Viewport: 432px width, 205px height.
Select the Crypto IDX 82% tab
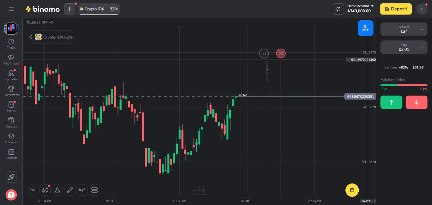point(99,9)
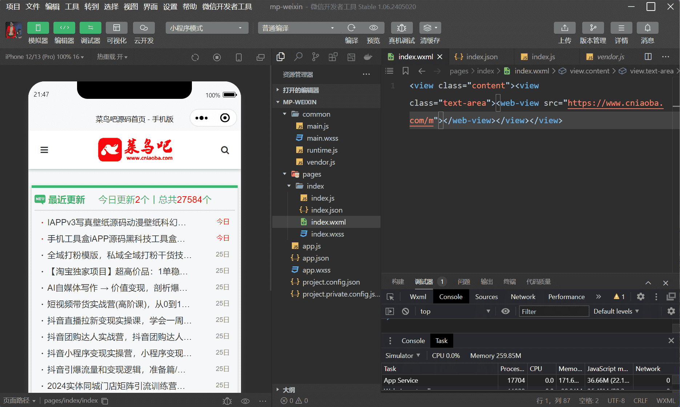Click the real-device debug bug icon

click(401, 28)
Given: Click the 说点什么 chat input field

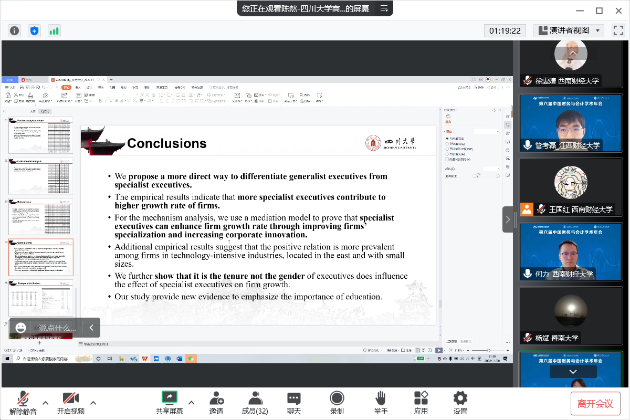Looking at the screenshot, I should tap(57, 328).
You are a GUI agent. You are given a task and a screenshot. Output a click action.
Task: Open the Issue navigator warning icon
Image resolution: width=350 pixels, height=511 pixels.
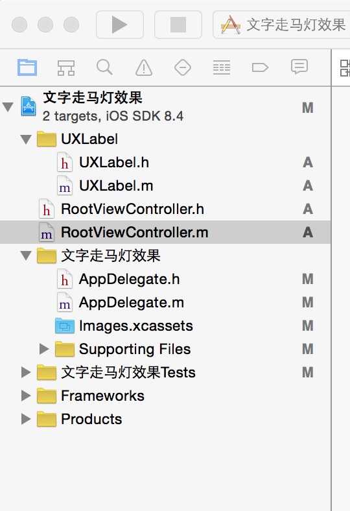pyautogui.click(x=144, y=68)

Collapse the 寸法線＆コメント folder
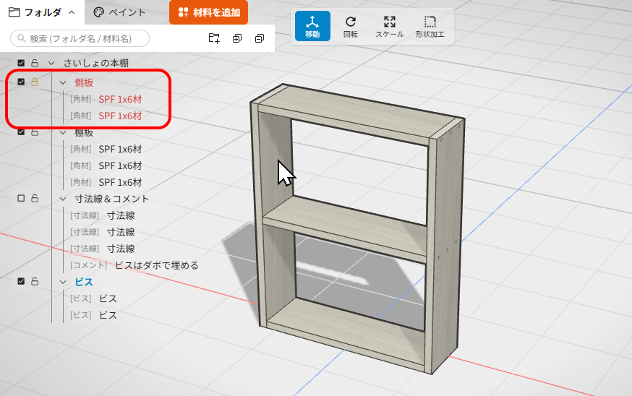(x=63, y=199)
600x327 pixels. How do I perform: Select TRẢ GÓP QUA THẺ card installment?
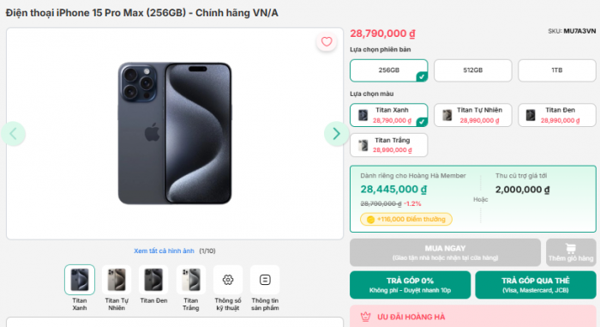click(x=536, y=285)
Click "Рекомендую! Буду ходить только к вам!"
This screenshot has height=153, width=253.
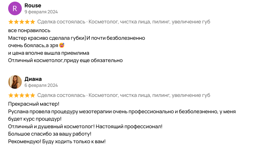tap(57, 142)
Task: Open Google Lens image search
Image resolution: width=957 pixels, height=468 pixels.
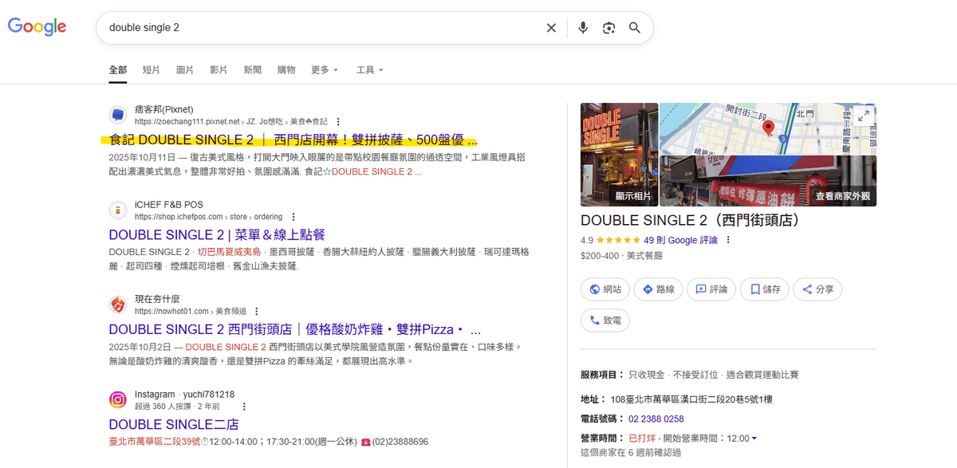Action: (608, 27)
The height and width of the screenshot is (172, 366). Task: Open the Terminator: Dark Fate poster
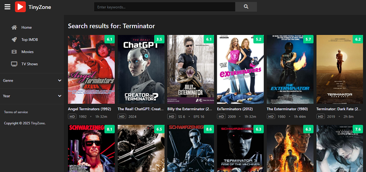coord(340,69)
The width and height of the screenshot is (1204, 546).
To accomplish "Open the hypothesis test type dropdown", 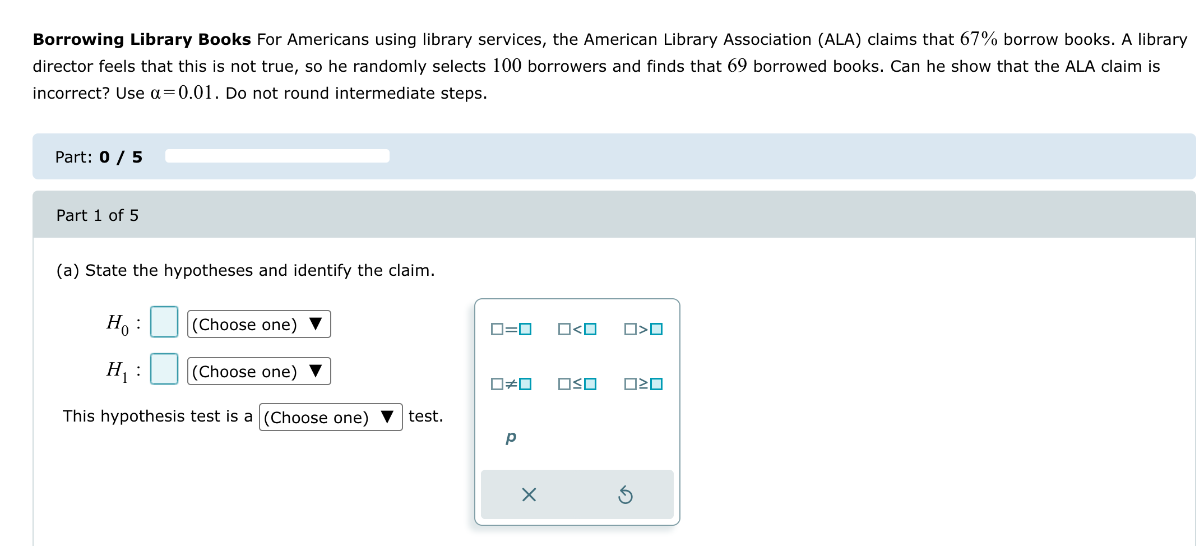I will (x=330, y=417).
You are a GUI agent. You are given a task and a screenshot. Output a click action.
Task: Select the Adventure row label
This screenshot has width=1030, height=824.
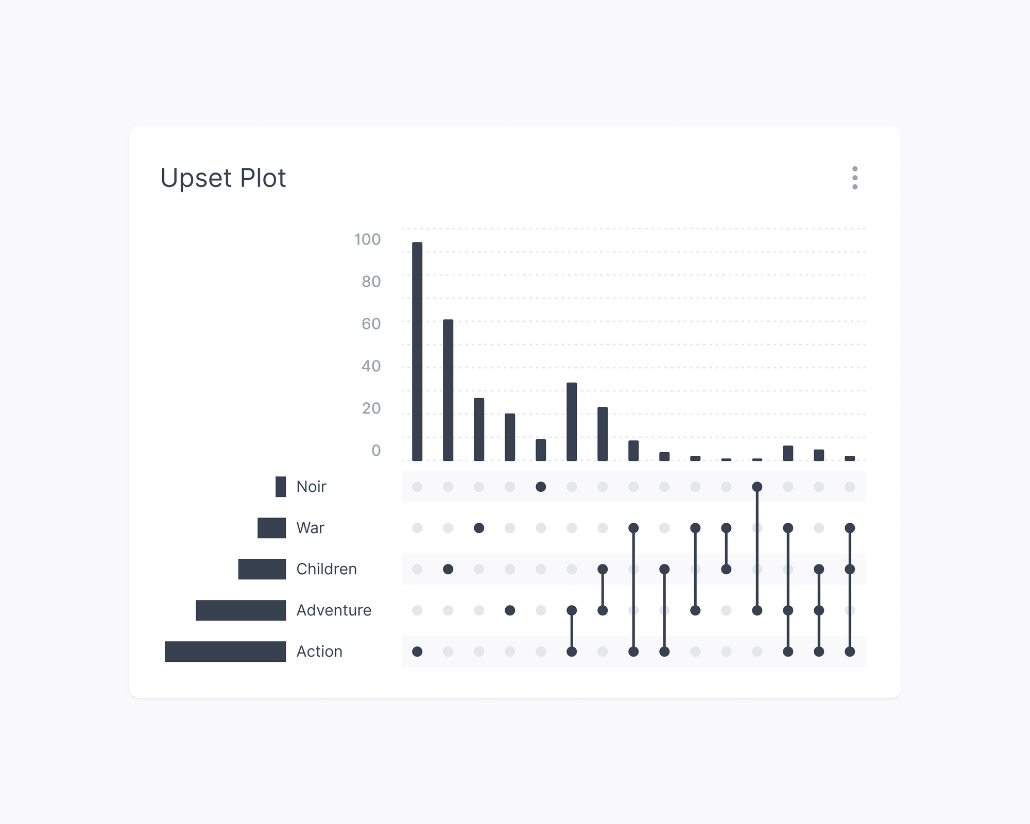point(333,610)
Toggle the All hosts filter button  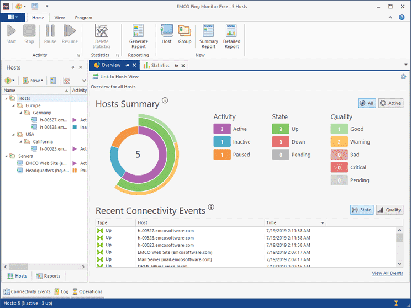(x=366, y=103)
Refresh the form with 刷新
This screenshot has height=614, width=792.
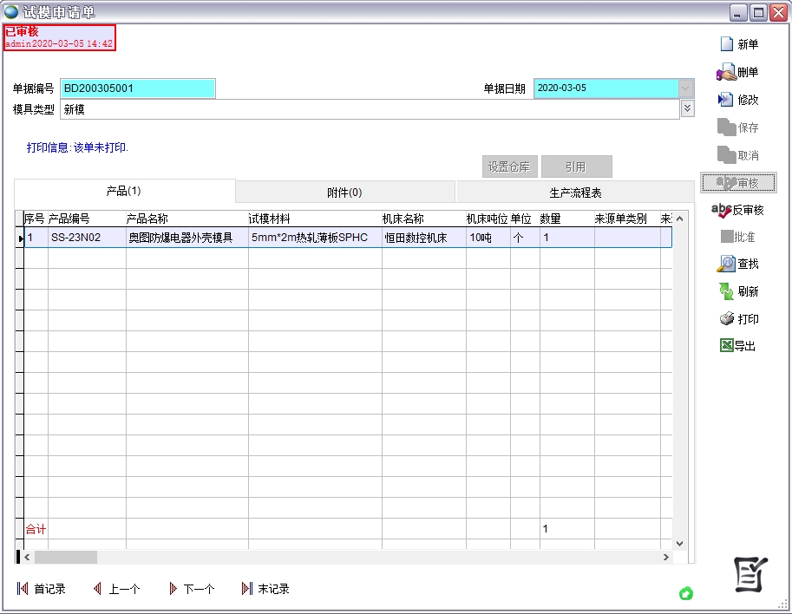[727, 291]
____________________
→ **Do this**
Pick out every line of the data above that contains the word "height", and copy each of those lines in full.

→ **Final result**
Viewport: 432px width, 205px height.
Image resolution: width=350 pixels, height=511 pixels.
This screenshot has height=153, width=253.
Image resolution: width=957 pixels, height=468 pixels.
The height and width of the screenshot is (172, 366). Task: Open the Terminator: Dark Fate poster
The width and height of the screenshot is (1204, 546).
This screenshot has width=1030, height=824.
This screenshot has height=614, width=792.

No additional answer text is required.